If they weren’t eerie enough, world’s spookiest moth flies dead-straight
The number of insects that embark on global journeys dwarfs that of migrating mammals and birds, yet we understand little about the world-sweeping movements of tiny invertebrates.
That’s why James Cook zoologist Dr Myles Menz spent nights on end in a tiny Cessna light aircraft, flying over the foothills of the Swiss Alps, tracking the flight of a skull-patterned moth renowned throughout history as a harbinger of death.

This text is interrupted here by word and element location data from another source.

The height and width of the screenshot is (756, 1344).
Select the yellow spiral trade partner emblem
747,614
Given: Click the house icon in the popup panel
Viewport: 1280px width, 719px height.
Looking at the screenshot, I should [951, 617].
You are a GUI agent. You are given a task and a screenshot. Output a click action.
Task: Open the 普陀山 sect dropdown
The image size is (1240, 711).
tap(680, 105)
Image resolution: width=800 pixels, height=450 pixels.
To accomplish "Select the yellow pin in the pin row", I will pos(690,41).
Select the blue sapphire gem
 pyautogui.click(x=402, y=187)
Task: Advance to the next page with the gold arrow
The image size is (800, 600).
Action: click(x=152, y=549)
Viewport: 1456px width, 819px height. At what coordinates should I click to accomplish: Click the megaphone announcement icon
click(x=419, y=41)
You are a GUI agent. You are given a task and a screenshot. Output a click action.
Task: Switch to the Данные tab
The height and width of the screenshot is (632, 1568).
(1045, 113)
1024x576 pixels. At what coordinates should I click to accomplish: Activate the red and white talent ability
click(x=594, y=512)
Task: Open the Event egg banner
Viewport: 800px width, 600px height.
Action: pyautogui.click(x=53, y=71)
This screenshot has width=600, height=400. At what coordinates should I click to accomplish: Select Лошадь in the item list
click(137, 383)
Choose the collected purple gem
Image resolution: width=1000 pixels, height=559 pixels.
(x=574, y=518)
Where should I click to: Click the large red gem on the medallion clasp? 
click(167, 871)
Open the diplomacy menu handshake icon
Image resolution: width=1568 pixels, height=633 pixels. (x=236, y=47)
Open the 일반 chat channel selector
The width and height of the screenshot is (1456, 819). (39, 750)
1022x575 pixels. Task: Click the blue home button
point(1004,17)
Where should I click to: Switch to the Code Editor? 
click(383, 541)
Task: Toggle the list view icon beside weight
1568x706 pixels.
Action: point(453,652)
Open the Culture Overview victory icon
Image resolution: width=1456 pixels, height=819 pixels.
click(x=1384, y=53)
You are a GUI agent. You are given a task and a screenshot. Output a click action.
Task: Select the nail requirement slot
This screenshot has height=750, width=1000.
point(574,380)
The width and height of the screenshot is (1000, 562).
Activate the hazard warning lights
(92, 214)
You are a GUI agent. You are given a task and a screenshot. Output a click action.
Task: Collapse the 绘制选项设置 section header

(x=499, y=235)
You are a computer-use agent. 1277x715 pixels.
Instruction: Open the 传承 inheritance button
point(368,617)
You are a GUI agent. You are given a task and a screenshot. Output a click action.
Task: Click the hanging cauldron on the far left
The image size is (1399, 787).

Dr Myles Menz tracked death’s head hawkmoths across Germany and found they flew dead-straight.Credit:Christian Ziegler
“There really is a pulse of insect movement across the planet,” Menz said. “We have species that are pollinators moving, there’s lots of crop pests that move, and [insect migration] also provides food for other animals.
“Understanding what insects do during migration, and how they respond to weather, is a last frontier in migration science.”
The moths gained notoriety from 90s thriller flick The Silence of the Lambs.
The movement of insects can be studied to some degree via observation and genetic analysis, but it’s a “formidable challenge” to track insects in any detail due to their tiny body size and highly mobile nature.
Menz’s study, with the Max Planck Institute of Animal Behaviour, was a world-first attempt at live-tracking a nocturnal insect by glueing a tiny tag to the bodies of death’s-head hawkmoths and following their movement – in real-time, and while airborne – across Germany.
The death’s-head hawkmoth was chosen for their study because they’re large and can handle the tracking tags, and its suspected they venture on an epic migration from Europe to Africa.
Thanks to the distinctive marking behind the moth’s head that resembles a black-eyed, hollow, human skull, the species has had a long association with the macabre.
In the 19th century the moth was denounced by an entomologist as a “device of evil spirits” that foretold war, disease, hunger and death. The genus hawkmoths fall under, Acherontia, is drawn from the “river of pain”, Acheron, in Greek mythology.
In modern times the moths haunted the cover art for 90s thriller flick The Silence of the Lambs. And they’re the boogeyman to the bees; the hawkmoths feed by creeping into bee hives and feasting on honey. (Some entomologists hypothesise the skull marking resembles a worker bee, and the moths emit an odour that disguises their presence in the hive.)
The flightpath of a death’s head hawkmoth towards the foothills of the Swiss Alps. Credit:Max Planck Institute of Animal Behaviour
They also emit an audible “scream” when prodded.
But Myles revealed another eerie aspect to the moths: even on gusty nights, they travel long distances in a dead-straight line.
“It is really quite incredible. They can hold these very straight tracks and actually maintain them over quite long distances. People [thought] insect migration was really very much just driven by winds.”
Myles said the navigation tactics of the moths were akin to birds. On a strong tailwind, the moths flew higher and slower, allowing the winds to propel them forward. On gusty nights they hugged the ground and fought back on crosswinds, maintaining a decisive direction from Germany across the lowlands, and then into the foothills of the Alps.
Myles tracked one moth that travelled an epic 80 kilometres over four hours. He said the moths must be navigating using external cues and an internal compass.
“We’ve seen from Bogong moths in Australia that they can detect the Earth’s magnetic field and can navigate by that field,” said Myles of their navigation, adding that to travel accurately they were probably using visual landmarks like mountaintops to aid their flight.
Now back in Australia, Myles is keen to track species of butterfly and hoverfly, and discern the movements of our own species of migratory hawkmoths.